Many diseases are caused by errors in protein structure

When it comes to people-sized machines, we know that changing the structure of the machine can alter its function. A plane can’t fly unless all its parts are put together in the right way. The same is true for proteins. So true, in fact, that you can think of many diseases as errors of protein structure: something happens in the body that causes a protein to lose an aspect of its native conformation, and this loss of structure causes a loss of function.
The most well known example of this happens in sickle cell anemia. The hemoglobin protein is responsible for transporting oxygen through your blood. People with sickle cell anemia have a genetic mutation that alters the shape of their hemoglobin molecules, and this alteration causes the proteins to aggregate together into useless clumps.
Another example of changes in protein structure that lead to disease happens in something called fatal familial sleeping sickness. The main symptom of this disease, as the name suggests, is permanent, incurable, and ultimately deadly insomnia. Like sickle cell anemia, the cause is a mutation that leads to a malformation of a protein, called major prion protein.
It’s not all doom and gloom, though. In some cases—they’re rare, but they exist—a change in protein shape leads not to a broken protein, but rather to one that does its job better. For instance, the famous Finnish cross-country skier Eero Mäntyranta (1937-2013), who won multiple Olympic gold medals and set many world records, was found by anti-doping authorities to have surprisingly elevated red blood cell levels, considered a tell-tale sign of EPO abuse (EPO is a hormone that increases red blood cell counts, and hence a person’s ability to transport oxygen to their muscles during exercise).
However, it was soon discovered that, rather than being a cheater, Eero Mäntyranta’s super-human red blood cell levels were caused by a genetically-caused change in native conformation in the receptors he produced for EPO. This change in three-dimensional shape for the EPO receptors in Mäntyranta’s cells caused them to be super-sensitized to the presence of naturally occurring hormones. This is one example of an inherited error in protein structure that results in a happy ending—world records and gold medals—rather than a debilitating disease.

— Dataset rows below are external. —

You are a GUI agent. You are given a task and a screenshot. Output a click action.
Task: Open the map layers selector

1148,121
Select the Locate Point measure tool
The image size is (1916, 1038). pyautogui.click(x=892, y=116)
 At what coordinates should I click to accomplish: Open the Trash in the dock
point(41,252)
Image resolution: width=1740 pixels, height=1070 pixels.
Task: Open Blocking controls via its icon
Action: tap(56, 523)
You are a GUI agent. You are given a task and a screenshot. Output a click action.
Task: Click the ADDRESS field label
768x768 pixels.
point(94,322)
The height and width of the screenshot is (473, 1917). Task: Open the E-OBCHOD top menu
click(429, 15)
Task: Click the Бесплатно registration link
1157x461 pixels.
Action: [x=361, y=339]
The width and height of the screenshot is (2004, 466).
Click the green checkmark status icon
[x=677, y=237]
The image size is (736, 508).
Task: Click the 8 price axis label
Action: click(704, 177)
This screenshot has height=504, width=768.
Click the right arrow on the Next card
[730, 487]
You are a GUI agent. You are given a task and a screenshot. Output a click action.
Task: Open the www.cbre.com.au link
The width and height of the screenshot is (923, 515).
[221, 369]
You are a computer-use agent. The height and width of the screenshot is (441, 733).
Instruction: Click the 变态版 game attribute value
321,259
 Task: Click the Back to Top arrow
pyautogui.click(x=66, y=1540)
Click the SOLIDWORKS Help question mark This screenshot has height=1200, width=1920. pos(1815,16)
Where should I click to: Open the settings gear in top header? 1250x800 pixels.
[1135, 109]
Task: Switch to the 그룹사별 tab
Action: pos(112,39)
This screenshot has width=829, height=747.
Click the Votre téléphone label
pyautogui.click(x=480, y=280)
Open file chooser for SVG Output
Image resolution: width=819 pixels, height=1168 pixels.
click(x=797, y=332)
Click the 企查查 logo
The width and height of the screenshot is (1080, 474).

Consider the following: gene therapy seeks to fix errors in protein structure at the source

Given the central role of structure for the proper function of proteins, one might wonder if there have been any attempts to cure diseases of protein structure by prompting the body to produce properly-shaped versions.
Something called “gene therapy” can be thought of as one such attempt. If proteins stop working correctly because of changes to shape, and they undergo these changes because of alterations to their amino acid sequence, then the obvious thing to do is fix the problem at its source, by changing the instructions that specify the amino acid sequence of the protein: the gene. The idea is that if you can tell your cells to start using the right amino acids to build a protein, you should be able to get rid of the disease.
Somewhat surprisingly, the obvious problem with this approach—how can you tell a cell how to start using the right amino acids to build a protein?—has largely been solved, at least in theory. Gene editing techniques such as CRISPR-cas9 allow scientists to cut and paste DNA sequences into the genome of living organisms. Although this technology is still in its infancy, it should eventually allow doctors to identify and replace mutated portions of a gene coding for a misshapen protein. The remaining roadblocks largely have to do with unintended consequences of such techniques. Editing the DNA of a certain gene has so far proven to introduce accidental changes in other parts of the genome, which often times results in permanently altering the production of other proteins. And these unintended alterations in protein production can lead to cancer. In other words, we don’t yet know, in general, how to cure one disease without potentially causing another. Recent developments have shown promise in controlling the unintended consequences of gene therapy, and potential cures for genetic diseases and certain types of cancer via gene therapeutic routes are in clinical trials now.